Technically, I am satisfied with the set. I have changed my workflow (influenced by the methodology of Art UK's Sculpture Project, for which I have volunteered ) and now work from the raw files: although I have only just started on this learning curve, I am realising how much more control it allows me over the final image and how the need for bracketing exposures is reduced. I have used a lab to print the hard copies as my home office scanner/printer as not up to the task of printing black and white of sufficient quality.

Outcome: I have stated that my target aesthetic is journalistic and similar images have appeared in the national press in the last few months, notably fig. 9 as illustrated in The Guardian. I would say that I have documented more telling moments rather than decisive ones.

Creativity: experimentation and development of a personal voice are mentioned in the course material (Bloomfield, 2017, p.34). None of the work presented here is ground-breaking but it is a major change of personal direction because, as noted, I have not previously photographed people.

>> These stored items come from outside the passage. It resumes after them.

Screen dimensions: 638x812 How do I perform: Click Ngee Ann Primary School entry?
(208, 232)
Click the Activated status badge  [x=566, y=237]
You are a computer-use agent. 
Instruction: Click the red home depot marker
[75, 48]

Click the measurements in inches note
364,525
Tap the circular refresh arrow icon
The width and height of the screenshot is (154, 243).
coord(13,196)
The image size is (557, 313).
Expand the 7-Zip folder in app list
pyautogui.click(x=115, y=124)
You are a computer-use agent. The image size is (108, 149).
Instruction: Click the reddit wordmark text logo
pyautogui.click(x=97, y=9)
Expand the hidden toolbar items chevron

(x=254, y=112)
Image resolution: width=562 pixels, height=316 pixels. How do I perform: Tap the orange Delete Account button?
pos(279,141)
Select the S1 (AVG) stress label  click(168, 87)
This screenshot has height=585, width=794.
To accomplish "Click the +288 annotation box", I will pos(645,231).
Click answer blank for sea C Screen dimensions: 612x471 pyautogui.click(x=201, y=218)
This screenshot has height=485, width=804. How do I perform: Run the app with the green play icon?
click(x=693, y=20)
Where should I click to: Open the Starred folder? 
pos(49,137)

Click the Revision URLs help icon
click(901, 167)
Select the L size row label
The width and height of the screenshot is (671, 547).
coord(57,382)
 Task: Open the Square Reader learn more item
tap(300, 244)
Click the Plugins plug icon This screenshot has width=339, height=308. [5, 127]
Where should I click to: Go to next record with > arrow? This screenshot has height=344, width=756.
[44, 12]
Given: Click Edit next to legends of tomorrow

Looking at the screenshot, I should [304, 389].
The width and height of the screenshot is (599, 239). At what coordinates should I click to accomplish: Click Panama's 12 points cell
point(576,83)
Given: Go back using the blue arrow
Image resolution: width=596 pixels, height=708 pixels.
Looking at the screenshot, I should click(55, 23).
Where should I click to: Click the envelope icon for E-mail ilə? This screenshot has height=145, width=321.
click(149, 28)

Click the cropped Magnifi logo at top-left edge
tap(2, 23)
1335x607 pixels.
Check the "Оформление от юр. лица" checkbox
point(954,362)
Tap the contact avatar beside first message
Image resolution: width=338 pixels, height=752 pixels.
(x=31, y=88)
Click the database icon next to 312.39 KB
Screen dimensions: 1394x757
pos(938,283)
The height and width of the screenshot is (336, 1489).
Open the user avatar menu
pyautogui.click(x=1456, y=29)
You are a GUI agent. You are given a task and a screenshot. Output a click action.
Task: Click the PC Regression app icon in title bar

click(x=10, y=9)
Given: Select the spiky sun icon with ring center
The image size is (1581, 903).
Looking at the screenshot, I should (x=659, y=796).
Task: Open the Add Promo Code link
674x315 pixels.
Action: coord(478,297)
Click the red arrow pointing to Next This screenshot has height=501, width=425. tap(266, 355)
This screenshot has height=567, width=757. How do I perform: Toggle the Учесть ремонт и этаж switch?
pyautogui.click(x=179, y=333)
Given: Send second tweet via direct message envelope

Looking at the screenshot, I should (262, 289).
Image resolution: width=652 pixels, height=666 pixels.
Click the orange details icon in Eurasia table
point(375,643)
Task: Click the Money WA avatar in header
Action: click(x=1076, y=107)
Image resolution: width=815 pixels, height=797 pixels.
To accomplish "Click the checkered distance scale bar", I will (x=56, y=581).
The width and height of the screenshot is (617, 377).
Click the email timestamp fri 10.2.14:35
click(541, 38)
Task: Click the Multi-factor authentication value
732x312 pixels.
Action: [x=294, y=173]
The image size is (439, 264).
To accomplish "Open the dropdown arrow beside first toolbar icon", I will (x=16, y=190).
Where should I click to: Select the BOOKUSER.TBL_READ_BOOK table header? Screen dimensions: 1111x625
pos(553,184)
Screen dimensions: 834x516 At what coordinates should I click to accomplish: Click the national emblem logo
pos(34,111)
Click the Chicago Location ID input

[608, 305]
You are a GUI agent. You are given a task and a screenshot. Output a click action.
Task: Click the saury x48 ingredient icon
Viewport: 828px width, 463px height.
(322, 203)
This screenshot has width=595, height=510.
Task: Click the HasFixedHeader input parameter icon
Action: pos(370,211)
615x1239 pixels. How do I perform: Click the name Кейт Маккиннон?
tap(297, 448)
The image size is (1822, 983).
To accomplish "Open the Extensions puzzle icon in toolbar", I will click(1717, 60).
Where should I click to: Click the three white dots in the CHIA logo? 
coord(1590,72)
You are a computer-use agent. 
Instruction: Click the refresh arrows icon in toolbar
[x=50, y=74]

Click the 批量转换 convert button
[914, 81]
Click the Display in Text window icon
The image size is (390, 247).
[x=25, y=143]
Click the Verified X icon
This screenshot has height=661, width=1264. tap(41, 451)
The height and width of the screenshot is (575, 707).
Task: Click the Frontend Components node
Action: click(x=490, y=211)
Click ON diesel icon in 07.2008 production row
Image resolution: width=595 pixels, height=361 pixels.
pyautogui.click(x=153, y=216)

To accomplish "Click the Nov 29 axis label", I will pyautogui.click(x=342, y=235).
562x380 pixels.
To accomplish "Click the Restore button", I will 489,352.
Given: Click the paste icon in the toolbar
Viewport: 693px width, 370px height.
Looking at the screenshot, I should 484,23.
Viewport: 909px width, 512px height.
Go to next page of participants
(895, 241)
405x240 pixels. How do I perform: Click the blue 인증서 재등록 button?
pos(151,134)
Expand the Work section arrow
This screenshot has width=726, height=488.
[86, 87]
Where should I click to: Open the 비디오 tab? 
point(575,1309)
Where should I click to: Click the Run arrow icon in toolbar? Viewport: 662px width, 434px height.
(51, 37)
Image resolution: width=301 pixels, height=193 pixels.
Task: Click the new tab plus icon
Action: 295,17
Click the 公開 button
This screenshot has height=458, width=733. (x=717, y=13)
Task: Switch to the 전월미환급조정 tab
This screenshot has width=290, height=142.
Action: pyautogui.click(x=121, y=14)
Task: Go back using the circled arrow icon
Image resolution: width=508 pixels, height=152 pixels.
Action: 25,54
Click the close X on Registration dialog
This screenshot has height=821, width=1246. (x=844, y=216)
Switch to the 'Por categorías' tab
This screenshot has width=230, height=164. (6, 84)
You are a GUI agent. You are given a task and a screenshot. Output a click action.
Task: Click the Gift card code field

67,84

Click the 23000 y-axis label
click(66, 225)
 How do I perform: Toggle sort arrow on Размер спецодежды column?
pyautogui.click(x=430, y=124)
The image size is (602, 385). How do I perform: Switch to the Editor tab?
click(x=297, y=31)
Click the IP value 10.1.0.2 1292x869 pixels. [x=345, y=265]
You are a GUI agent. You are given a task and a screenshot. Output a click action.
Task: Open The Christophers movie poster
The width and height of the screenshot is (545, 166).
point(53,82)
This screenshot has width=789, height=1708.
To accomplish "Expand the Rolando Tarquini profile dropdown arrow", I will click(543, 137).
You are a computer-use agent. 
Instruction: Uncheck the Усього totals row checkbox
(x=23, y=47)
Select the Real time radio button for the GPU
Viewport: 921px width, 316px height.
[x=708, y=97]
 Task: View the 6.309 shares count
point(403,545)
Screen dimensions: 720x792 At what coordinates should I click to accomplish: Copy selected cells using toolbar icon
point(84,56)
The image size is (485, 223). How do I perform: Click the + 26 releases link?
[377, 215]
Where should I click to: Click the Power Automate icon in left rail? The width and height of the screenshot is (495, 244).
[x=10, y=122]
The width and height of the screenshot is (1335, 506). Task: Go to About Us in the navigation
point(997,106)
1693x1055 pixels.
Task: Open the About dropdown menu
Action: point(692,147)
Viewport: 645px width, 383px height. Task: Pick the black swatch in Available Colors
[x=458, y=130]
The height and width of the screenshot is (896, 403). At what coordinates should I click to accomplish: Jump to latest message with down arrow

Context: the work does not consciously derive from any of the photographers mentioned in Part 3 of the course material, though a key influencing factor is that Cartier-Bresson and the other Paris street photographers such as Ronis and Brassai all worked in black and white. The uniting theme is protest and my aim was to emulate workaday press photography: in that I believe the set is reasonably successful.

[996 words]

[4Apr19 I'm not sure what happened here, this should be called "Quality"]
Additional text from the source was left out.